Tuesday, August 11, 2009

Broadway Bound

Carlie is attending a two-week musical theatre daycamp this week and next. The camp ends with a production of "Hairspray." Today was Day 2 of camp, and they've already started learning the group choreography and auditioned for their roles. Tomorrow they find out what role they'll play.

Carlie came home from camp and announced, "Everyone thinks I am going to be Tracy. But I'll be happy even if I am Amber."

If you're unfamiliar with Hairspray, Tracy is the lead and Amber is the lead mean girl.

My daughter, she aims high.

I don't know what it is with my hardwiring that causes my immediate reaction to be, "Oh no, she's going to be so disappointed." What's wrong with me?

Instead of excitement for tomorrow, which is all Carlie feels, I feel dread. The dread of impending disappointment and heartbreak. I had to stop myself, consciously stop going down the black hole, and let the thought in that maybe she'd get the part she wants and life would be swell.

But I really wonder what it is in my psyche that causes me to go to the *bad* place immediately. I had loving parents. I had a stable upbringing. I have a nice home and a great family. And I? Am, like, the Princess of Darkness, Doom-R-Us.

I have issues. I acknowledge that. My greatest desire right now is to not pass on those issues to yet another child. My older kids are awesome people, but they? Have issues

Daughter pregnant at 19? check

Son unemployed by choice as a form of rebellion against our "petroleum based lifestyle," mooching food and a room and probably pot off of friends? check

High school junior with self-imposed need for academic perfection? check.

▸ **Records from a pointing dataset**
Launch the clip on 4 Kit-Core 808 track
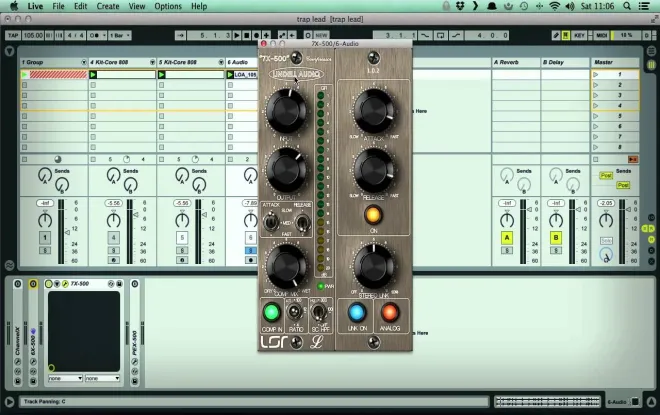This screenshot has width=660, height=415. point(93,74)
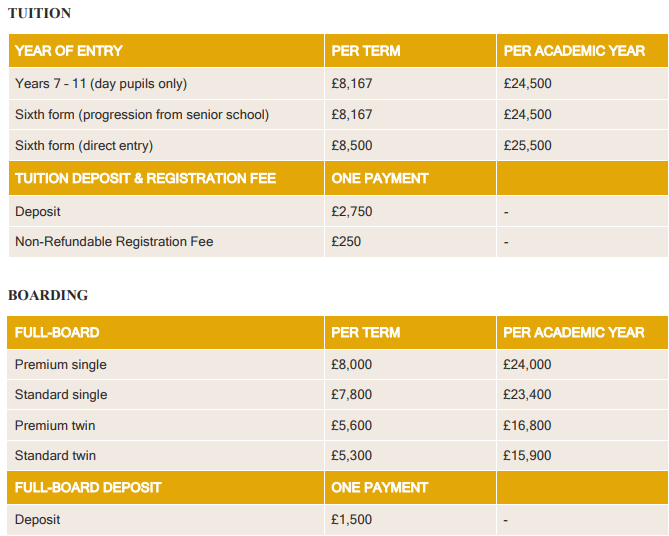Screen dimensions: 669x536
Task: Click the £25,500 per academic year value
Action: pos(527,146)
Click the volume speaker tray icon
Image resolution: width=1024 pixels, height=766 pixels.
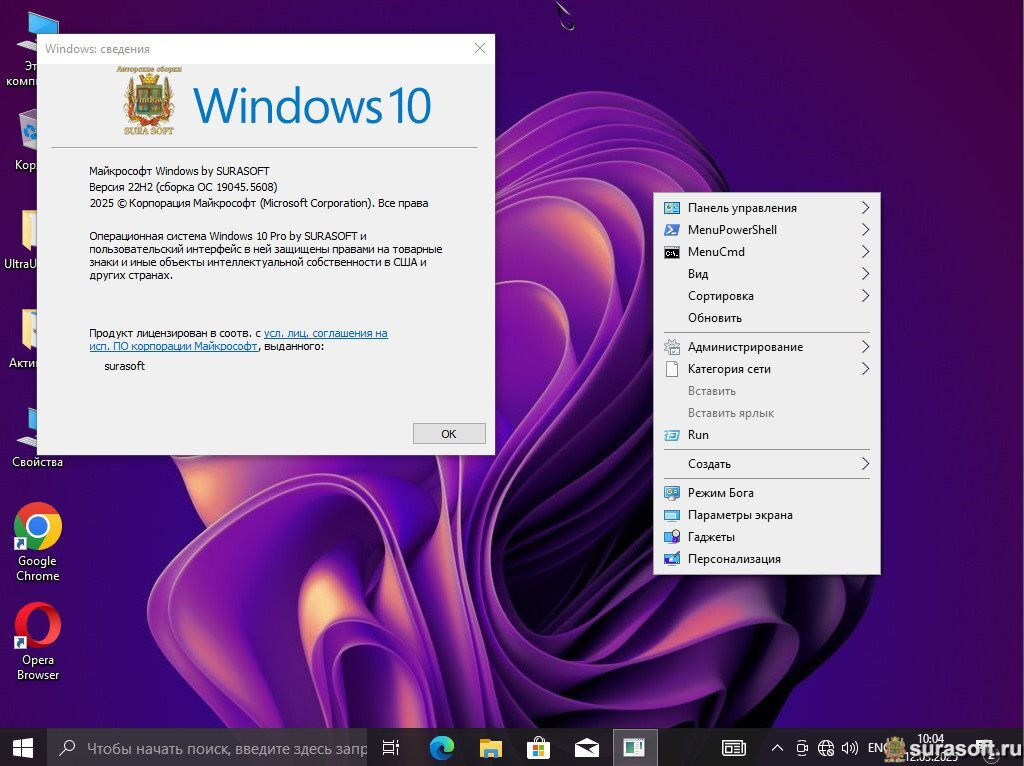tap(850, 747)
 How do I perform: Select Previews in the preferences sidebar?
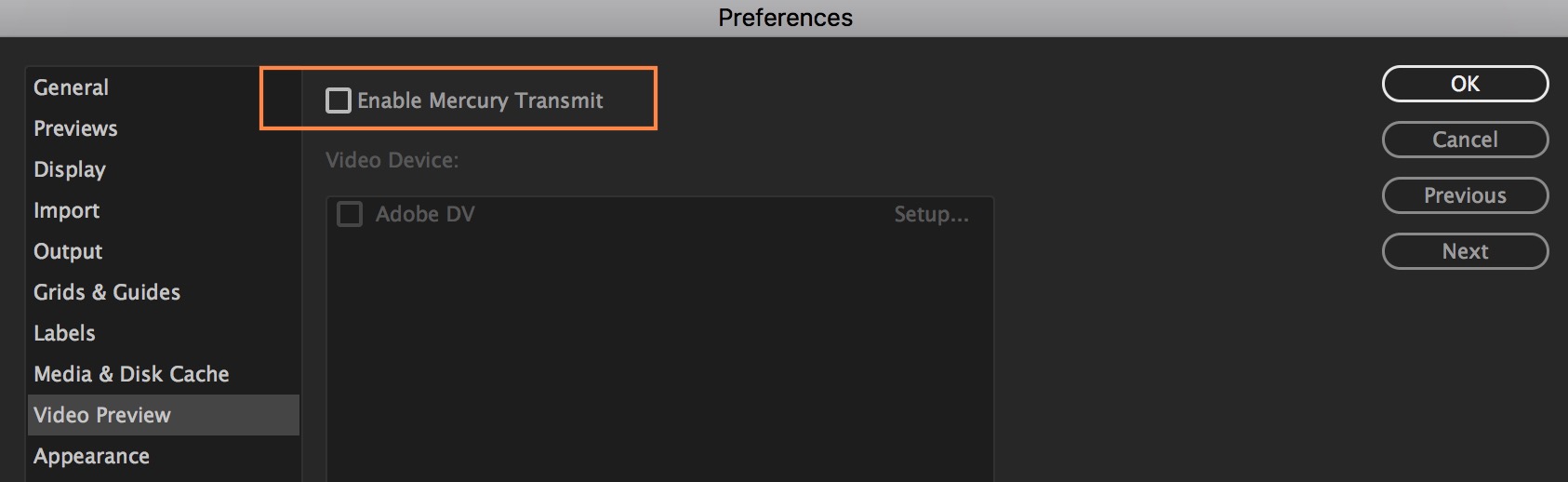click(75, 128)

▸ **Written tasks**
(a) Answer these questions using the blog post about Carlie's theatre camp:
(i) How long does the musical theatre daycamp run?
(ii) What will the campers learn tomorrow?
(iii) What does the son's unemployment rebel against?
(b) Carry on writing the blog post about Carlie's theatre camp from the point where it stops.

▸ **Results**
(a)
(i) Two weeks.
(ii) What role each of them will play.
(iii) Their "petroleum based lifestyle."

(b)
I didn't raise my kids in a vacuum. I know that. But in each of them I can see my stamp, my mark, my contribution to both the good and the fucked-up that make them who they are. I'm proud to say they've all got more good than fucked-up-ness.

I've got one more chance. She's 10-1/2 years old and relatively unscathed. Please, God, help me keep her that way.

It's a conscious choice. Stop. Breathe. And say:

"Honey, you're going to knock 'em dead."

Even when I'm thinking:

"Being in the chorus is perfectly acceptable!"

Stop. Breathe. Doom and Gloom out. Glitter and Spotlights in.


the mama bird diaries said...

I think it's normal to not want our children to be hurt or disappointed. But you are smart to encourage them to reach for the stars.

Anonymous said...

How great to be filled with such confidence! I'm going to guess she is going to be fine with whatever role she gets. Good on you Mom for stopping yourself. I've got so much to learn before my girls get bigger.

San Diego Momma said...

Jazz hands! Jazz hands!

Come on, you can do it!

Nah, I can't either.

I like to think that my kids will be "complex," and not "committed." I aim high. (No I don't. Who am I kidding.)

stephanie (bad mom) said...

I know this feeling; Mason has auditioned every summer with OCT since he was 6 (so this is the 5th time) - and he has never had a callback until this year. And that still doesn't guarantee a part.

It is a difficult, thankless part of our job description - walking the fine line of encouragement & preparation for disappointment. Agh.

Catutes said...

It's the hardest thing ever when they are disappointed. You want to protect them from all of that hurt. My daughter tried out for a solo part in chorus and only told me after she found out she didn't get it. My heart just about shattered into pieces when I found out.
But, on the other hand, life hands out many disappointments and learning to keep trying, no matter what, is a good message.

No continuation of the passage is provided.